Education was a concern for Rep. Susle Lee, who spoke on the matter when she addressed the House floor last week in favor of Congress providing funds to state and local government in the next pandemic relief bill. 

She raised concerns about an expected $38 million cut to Clark County schools. 

“Congress can help by prioritizing federal funding to states, towns, and communities to relieve budget shortfalls, so our education, health care, and public services don’t suffer,” Lee said.

Also, Trump on Friday vetoed a bill introduced by Lee to keep a Department of Education rule from going into effect that would make it more difficult for borrowers who are defrauded by their school or harmed by their school’s closure to receive restitution. 

“With his veto of my bipartisan bill to overturn Betsy DeVos’s 2019 Borrower Defense rule, President Trump sent a message to the American people that he cares more about enriching predatory schools than protecting defrauded students and veterans,” Lee said in a release. 

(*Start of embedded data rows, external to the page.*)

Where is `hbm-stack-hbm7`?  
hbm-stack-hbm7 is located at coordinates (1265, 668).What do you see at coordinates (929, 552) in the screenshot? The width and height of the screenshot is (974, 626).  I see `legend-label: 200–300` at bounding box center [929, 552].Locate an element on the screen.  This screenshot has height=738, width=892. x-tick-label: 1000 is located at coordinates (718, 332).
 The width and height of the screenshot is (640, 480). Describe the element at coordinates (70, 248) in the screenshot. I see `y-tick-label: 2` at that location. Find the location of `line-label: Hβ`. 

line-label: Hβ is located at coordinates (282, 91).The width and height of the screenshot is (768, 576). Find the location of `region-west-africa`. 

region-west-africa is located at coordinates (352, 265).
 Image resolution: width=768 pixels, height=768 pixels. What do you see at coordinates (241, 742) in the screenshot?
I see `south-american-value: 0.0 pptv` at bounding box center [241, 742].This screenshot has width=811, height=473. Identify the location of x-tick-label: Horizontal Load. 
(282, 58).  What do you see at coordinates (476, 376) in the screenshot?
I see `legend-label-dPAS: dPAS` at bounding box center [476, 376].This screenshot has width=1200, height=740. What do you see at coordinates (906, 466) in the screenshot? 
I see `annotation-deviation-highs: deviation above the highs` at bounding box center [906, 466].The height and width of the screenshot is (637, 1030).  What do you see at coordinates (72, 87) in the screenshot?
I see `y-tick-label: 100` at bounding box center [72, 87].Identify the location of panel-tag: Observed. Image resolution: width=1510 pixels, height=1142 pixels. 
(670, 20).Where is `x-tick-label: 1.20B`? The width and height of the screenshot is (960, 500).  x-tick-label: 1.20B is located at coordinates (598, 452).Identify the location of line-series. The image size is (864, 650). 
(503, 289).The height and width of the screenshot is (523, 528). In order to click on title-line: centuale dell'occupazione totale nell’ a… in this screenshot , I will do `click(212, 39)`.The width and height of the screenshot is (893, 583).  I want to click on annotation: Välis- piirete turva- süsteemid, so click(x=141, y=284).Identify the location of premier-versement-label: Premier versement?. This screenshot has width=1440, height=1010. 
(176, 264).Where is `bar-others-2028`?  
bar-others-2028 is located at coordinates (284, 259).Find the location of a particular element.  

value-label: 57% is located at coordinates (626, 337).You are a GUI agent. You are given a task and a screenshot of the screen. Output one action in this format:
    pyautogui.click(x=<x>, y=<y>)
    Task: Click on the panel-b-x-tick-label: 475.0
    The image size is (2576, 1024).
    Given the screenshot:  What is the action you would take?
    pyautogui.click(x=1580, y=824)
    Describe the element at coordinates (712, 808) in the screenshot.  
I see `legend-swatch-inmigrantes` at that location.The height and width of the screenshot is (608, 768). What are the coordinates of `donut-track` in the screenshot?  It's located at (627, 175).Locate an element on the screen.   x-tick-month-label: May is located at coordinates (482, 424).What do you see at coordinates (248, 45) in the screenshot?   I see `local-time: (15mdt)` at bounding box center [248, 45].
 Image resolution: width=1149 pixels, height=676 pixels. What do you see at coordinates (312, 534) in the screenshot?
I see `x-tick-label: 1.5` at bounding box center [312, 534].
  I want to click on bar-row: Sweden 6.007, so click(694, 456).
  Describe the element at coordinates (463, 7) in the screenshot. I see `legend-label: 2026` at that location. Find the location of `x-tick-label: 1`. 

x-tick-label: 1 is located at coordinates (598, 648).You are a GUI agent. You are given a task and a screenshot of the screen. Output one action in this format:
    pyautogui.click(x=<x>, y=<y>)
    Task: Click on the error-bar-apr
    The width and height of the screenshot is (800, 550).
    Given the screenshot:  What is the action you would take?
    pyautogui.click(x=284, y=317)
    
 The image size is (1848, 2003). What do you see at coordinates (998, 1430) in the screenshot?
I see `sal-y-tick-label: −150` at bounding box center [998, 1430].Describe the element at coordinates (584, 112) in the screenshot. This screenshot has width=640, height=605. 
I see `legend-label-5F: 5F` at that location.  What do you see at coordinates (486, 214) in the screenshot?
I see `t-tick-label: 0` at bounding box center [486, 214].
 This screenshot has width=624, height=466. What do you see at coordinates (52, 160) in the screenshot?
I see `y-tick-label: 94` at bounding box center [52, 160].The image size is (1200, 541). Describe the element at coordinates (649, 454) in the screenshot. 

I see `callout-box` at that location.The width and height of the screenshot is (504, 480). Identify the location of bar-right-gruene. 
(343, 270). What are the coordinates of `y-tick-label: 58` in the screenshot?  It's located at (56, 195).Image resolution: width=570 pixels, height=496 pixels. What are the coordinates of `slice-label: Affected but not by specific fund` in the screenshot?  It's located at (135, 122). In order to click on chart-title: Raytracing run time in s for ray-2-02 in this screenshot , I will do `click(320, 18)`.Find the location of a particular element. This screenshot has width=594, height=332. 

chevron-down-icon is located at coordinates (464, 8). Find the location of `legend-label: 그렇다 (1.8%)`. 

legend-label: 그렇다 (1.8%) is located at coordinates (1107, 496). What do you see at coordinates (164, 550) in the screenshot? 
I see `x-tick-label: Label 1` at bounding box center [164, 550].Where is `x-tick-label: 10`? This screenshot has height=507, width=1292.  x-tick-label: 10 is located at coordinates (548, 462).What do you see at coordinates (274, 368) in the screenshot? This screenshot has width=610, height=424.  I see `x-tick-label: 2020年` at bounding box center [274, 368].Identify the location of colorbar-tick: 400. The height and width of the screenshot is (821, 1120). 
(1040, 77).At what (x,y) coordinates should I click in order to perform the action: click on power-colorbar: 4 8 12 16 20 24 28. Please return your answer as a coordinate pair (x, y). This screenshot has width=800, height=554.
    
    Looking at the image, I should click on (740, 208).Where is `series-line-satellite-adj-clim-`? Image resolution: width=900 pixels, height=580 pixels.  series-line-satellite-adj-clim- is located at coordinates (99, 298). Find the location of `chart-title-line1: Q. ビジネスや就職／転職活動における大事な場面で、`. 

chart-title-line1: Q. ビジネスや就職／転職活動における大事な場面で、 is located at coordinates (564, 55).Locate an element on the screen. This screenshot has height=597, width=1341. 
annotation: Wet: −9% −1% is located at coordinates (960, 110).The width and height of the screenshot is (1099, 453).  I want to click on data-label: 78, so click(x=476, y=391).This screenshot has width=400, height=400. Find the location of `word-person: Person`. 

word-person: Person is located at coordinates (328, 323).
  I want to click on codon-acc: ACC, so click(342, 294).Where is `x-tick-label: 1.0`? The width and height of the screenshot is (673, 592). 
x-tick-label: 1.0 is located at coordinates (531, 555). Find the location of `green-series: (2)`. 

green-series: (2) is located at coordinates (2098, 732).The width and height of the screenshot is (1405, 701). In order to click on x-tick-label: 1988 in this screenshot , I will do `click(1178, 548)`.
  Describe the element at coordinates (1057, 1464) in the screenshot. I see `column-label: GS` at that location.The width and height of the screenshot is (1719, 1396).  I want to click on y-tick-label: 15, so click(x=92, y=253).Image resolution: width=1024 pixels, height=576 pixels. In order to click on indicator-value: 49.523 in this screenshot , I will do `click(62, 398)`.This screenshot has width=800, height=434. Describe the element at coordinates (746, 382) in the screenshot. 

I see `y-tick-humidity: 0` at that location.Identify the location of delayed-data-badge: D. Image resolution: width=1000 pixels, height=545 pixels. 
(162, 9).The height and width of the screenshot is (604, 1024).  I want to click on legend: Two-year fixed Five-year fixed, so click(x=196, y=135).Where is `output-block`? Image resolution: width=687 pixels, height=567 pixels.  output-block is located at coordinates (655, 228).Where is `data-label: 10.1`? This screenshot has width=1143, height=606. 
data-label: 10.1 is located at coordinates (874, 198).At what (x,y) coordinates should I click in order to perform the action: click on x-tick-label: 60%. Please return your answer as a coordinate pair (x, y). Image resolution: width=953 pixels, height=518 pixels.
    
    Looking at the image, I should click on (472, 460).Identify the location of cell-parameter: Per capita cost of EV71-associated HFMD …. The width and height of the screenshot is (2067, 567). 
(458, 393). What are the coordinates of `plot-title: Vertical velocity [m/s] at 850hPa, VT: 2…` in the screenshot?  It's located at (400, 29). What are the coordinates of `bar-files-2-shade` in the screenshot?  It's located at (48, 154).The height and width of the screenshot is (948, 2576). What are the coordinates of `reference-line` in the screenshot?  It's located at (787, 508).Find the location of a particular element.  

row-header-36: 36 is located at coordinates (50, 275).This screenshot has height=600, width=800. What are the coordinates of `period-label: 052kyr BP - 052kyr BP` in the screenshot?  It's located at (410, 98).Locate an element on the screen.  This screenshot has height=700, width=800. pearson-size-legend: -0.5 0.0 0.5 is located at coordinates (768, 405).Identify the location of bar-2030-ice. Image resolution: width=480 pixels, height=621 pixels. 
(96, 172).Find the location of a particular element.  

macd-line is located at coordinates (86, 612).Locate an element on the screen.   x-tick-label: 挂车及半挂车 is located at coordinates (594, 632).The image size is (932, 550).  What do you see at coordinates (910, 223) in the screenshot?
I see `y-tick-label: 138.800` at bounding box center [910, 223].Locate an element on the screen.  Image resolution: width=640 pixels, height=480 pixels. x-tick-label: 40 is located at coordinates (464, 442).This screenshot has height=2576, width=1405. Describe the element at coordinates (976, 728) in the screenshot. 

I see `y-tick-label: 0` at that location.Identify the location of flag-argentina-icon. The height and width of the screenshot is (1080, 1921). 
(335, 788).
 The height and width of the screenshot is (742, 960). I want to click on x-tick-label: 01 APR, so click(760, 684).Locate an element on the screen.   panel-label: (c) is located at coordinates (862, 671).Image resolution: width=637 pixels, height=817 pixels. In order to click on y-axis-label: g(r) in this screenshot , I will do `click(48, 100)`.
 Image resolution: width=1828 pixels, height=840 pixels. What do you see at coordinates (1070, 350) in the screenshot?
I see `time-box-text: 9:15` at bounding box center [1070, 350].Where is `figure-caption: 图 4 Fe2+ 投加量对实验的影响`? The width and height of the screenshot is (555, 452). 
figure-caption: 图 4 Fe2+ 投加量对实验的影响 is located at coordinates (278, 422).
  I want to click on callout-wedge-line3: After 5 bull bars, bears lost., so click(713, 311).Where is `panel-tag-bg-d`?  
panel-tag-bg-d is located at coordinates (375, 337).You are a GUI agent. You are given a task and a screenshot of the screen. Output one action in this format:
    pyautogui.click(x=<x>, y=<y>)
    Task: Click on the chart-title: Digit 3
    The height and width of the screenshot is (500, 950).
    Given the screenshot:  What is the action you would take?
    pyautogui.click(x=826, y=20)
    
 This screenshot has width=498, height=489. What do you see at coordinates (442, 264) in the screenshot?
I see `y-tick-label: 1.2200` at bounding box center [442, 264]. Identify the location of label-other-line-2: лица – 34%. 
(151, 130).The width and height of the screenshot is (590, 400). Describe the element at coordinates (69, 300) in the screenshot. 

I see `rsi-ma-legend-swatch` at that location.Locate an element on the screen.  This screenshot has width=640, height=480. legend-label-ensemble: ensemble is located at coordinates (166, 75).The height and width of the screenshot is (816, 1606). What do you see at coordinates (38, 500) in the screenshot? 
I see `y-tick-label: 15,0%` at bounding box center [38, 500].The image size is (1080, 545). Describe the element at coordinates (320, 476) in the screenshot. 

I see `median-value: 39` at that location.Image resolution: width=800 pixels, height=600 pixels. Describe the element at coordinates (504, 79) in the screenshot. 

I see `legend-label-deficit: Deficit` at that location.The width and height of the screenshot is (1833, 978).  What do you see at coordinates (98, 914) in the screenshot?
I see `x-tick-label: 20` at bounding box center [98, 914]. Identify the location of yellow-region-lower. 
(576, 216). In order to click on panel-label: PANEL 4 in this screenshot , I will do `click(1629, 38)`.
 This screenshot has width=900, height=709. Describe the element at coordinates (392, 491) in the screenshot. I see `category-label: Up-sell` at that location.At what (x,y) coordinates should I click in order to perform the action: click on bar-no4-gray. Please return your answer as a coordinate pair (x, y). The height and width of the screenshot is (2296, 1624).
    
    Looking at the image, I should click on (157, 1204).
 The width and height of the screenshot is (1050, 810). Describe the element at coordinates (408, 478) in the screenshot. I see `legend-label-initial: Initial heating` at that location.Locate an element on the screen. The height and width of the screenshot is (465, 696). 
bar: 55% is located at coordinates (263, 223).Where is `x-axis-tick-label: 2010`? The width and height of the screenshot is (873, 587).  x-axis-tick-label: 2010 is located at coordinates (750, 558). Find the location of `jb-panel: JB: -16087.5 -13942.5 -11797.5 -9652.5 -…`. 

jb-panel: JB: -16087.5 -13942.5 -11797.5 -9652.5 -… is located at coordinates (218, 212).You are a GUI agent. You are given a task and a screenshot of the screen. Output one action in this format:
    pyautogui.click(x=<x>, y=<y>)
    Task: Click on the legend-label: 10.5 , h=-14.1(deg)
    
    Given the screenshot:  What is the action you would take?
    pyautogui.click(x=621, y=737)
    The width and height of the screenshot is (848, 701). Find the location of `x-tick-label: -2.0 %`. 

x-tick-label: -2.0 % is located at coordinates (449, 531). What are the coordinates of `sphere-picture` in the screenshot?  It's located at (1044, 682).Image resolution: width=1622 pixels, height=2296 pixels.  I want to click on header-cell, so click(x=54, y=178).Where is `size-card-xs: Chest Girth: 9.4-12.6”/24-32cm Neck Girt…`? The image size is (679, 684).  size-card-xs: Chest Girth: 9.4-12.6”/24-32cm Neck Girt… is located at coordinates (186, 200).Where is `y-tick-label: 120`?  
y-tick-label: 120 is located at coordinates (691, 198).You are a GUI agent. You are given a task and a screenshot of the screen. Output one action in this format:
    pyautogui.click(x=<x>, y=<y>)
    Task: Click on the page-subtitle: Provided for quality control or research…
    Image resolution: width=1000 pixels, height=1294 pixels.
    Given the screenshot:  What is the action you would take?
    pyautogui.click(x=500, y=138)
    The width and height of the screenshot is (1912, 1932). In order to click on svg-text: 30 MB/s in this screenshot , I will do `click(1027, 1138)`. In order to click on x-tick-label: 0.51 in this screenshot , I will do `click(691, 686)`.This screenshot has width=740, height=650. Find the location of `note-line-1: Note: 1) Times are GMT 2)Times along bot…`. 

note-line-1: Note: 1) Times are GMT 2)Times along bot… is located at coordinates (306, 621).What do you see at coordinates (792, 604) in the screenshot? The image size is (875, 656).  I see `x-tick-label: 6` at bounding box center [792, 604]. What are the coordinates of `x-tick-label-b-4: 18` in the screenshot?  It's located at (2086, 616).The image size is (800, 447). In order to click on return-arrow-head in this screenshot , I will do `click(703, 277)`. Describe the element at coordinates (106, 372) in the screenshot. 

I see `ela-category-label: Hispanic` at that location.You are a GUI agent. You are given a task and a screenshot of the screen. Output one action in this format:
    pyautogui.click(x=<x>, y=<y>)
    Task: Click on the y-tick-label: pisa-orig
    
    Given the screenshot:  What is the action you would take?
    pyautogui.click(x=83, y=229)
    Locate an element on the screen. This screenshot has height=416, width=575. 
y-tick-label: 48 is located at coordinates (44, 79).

The measure passed the House in January and was approved by the Senate in March.  Pelosi said Friday that the House would vote to override the veto soon.

For a full rundown of the measures the delegates supported or opposed this week, check out The Nevada Independent’s congressional vote tracker and other information below.

REP. DINA TITUS

Legislation co-sponsored:

H.R. 7011 – To establish a Pandemic Risk Reinsurance Program, and for other purposes.

REP. MARK AMODEI

Legislation co-sponsored:

H.R. 7061 – To promote the domestic exploration, research, development, and processing of critical minerals to ensure the economic and national security of the United States, and for other purposes.